Les résultats de l'étude, qui a été achevée hier et est publiée dans deux articles dans le New England Journal of Medicine, reflètent une réduction des niveaux d'ADN mitochondrial qui cause des maladies rares, qui allaient de « indétectable » à 16 % dans le sang néonatal .
« Ces résultats sont source d'optimisme. Cependant, des recherches visant à mieux comprendre les limites des technologies de don de mitochondries seront essentielles pour améliorer encore les résultats des traitements », a déclaré Mary Herbert, auteure principale de l'étude.
Les huit bébés, âgés aujourd'hui de 1 à 24 mois, dont une paire de jumeaux identiques, sont nés en bonne santé et se développent normalement. L'équipe note que trois d'entre eux ont surmonté certains problèmes de santé précoces qui, selon eux, ne peuvent pas être directement attribués au don de mitochondries.
Tous les enfants participent à une étude de développement de 18 mois et, au moment de la publication du rapport, tous atteignaient leurs étapes de développement pertinentes.
L’équipe a toutefois souligné l’importance de poursuivre ces suivis afin de détecter d’éventuelles tendances dans leur état, qui s’étendront jusqu’à cinq ans.
Des résultats encourageants mais avec prudence Ces premiers résultats sont encourageants, mais doivent néanmoins être considérés avec une certaine prudence, selon les chercheurs de diverses institutions, qui mettent également en garde contre des questions éthiques.

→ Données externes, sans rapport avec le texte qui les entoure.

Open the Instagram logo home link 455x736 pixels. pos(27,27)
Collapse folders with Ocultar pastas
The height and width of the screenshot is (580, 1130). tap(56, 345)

Des experts non impliqués dans la recherche commentent ces résultats dans des déclarations recueillies par le Science Media Centre, une plateforme de ressources scientifiques pour les journalistes de différents pays.
Pour Nils-Göran Larsson, de l'Institut Karolinska en Suède, cette publication est très importante et représente une avancée majeure en médecine mitochondriale. « Cette procédure avancée n'est pas un traitement contre la maladie, mais plutôt une intervention qui minimise la transmission de l'ADN mitochondrial muté (ADNmt) de la mère à l'enfant . »

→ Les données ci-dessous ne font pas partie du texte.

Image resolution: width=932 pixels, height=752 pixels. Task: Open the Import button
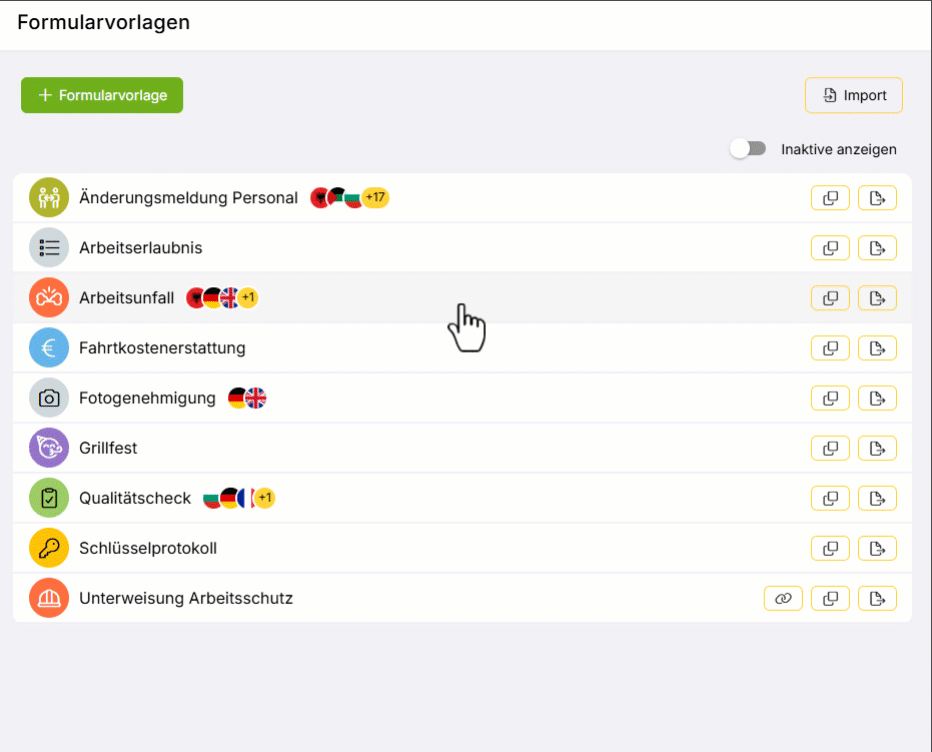coord(854,95)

« Pour les familles touchées, il s'agit d'une option reproductive très importante », souligne le chercheur, décrivant les données désormais présentées comme montrant qu'aucun ADN mitochondrial muté n'a été détecté dans le sang de cinq des enfants nés ; cependant, de faibles niveaux ont été observés chez trois enfants.
« Il est peu probable que ces faibles niveaux provoquent des maladies mitochondriales, mais des études de suivi supplémentaires sont nécessaires », note Larsson, ajoutant que « comme toujours, lorsqu'il s'agit de nouvelles procédures médicales, elles doivent être validées par des études indépendantes. »
Heidi Mertes, professeure agrégée d'éthique médicale à l'Université de Gand, en Belgique, déclare : « Je suis heureuse de constater que les premiers résultats du groupe de l'Université de Newcastle ont enfin été publiés (...) et que les huit enfants nés grâce à cette technique sont en bonne santé. » « Cependant, si les résultats démontrent que la technique est réalisable et peut entraîner une réduction substantielle de la charge mutationnelle, ils soulignent également la nécessité d'agir avec une grande prudence. »

La combinaison de l'ADN nucléaire et mitochondrial pourrait avoir des effets à long terme inconnus. Photo : iStock
L'étude soulève également des questions éthiques et scientifiques. La combinaison d'ADN nucléaire et mitochondrial provenant de personnes différentes pourrait avoir des effets à long terme encore inconnus. Par conséquent, les chercheurs soulignent la nécessité d'un suivi rigoureux de ces enfants, qui, dans ce cas, se prolongera jusqu'à l'âge de cinq ans. Ils insistent également sur le fait que cette procédure ne devrait être utilisée qu'en l'absence d'autres alternatives viables en matière de reproduction.
Cette avancée représente un « nouvel espoir » pour de nombreuses familles, mais « elle exige également de la prudence, de la transparence et un large débat éthique sur les limites et les responsabilités de la médecine génétique ».